NDP concerned of Extendicare profit gains during COVID-19 outbreak at Regina’s Parkside facility

MLA Matt Love, seniors critic for the Saskatchewan NDP, has voiced his concerns about how the Extendicare company is gaining profits while Regina’s Parkside families mourn deaths from the facility’s recent COVID-19 outbreak.

During a online conference with reporters on Friday morning, Love pointed to Extendicare continuing to pay out dividends to shareholders despite the 43 lives lost at the Regina care home from the outbreak over the last several weeks.

He said instead of investing in the health and care of their residents, Extendicare is lining the pockets of shareholders with dividends.

“We believe that profits should not be prioritized over the lives of our seniors, and that very much looks like what is taking place at Extendicare right here in our province,” stated Love.

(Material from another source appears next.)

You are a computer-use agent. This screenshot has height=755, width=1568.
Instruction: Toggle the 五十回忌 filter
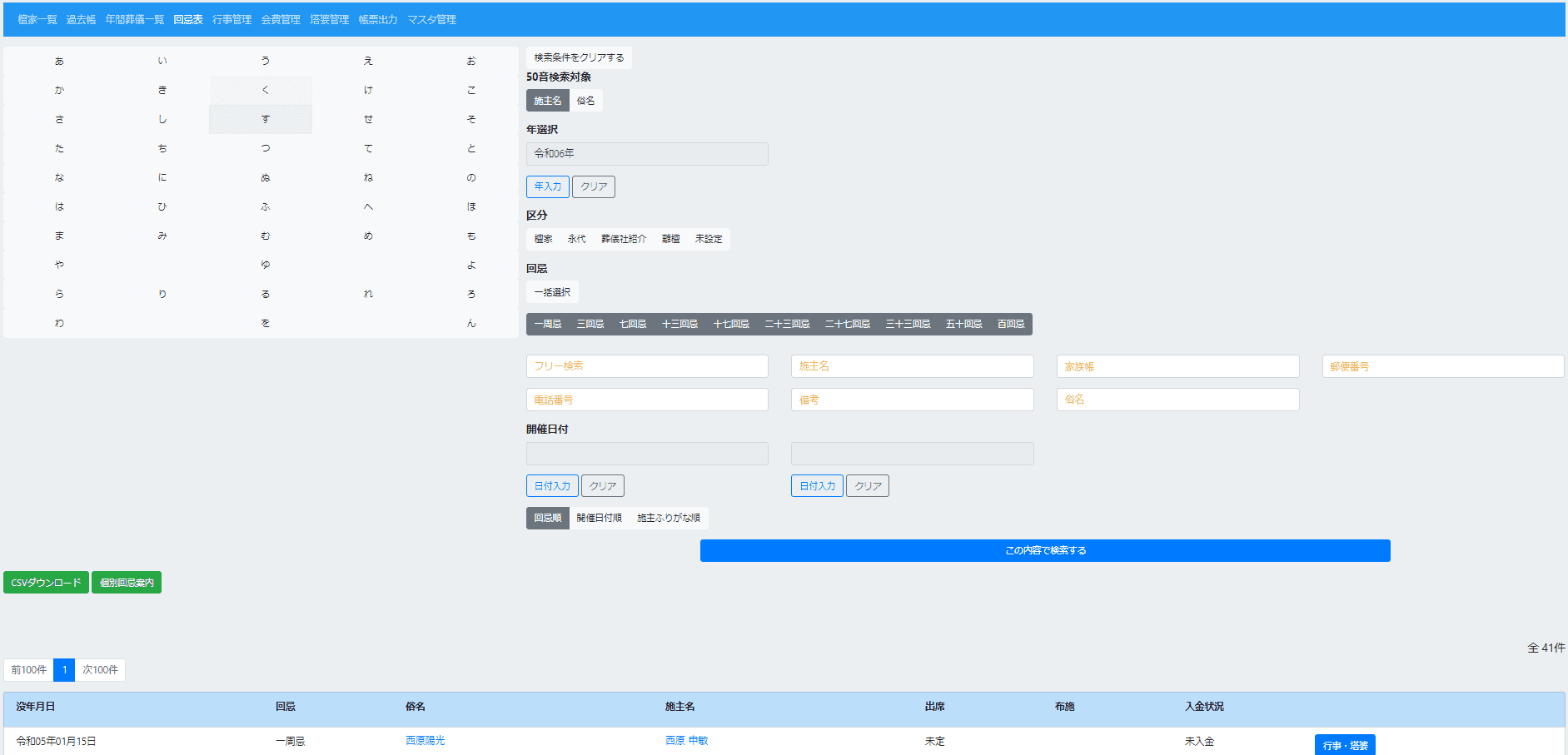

A release from the NDP shows how Extendicare’s shares were trading for $5.09 on November 2. The outbreak at Parkside was declared on November 20. On January 21, Extendicare shares were trading for $6.17, even after Extendicare received more than $82 million under the Canada Emergency Wage Subsidy during the pandemic.

“Extendicare’s financial arrangements must be included in the Ombudsman’s investigation into the outbreak at Parkside Extendicare,” said Love. “If the Ombudsman is unable to do so, then the provincial auditor should be brought in to investigate those matters.”

Love criticized the provincial government due to the recent COVID-19 tragedy at Parkside. He noted how the government and Extendicare have failed to address issues identified by staff, the Saskatchewan Health Authority and experts in the field since 2013 including short staffing, overcrowdedness and infrastructure failures.

The Regina MLA also called for the SHA to maintain management of the facility until such time as the Ombudsman’s investigation is completed. Currently, the SHA is set to manage Extendicare Parkside until January 30.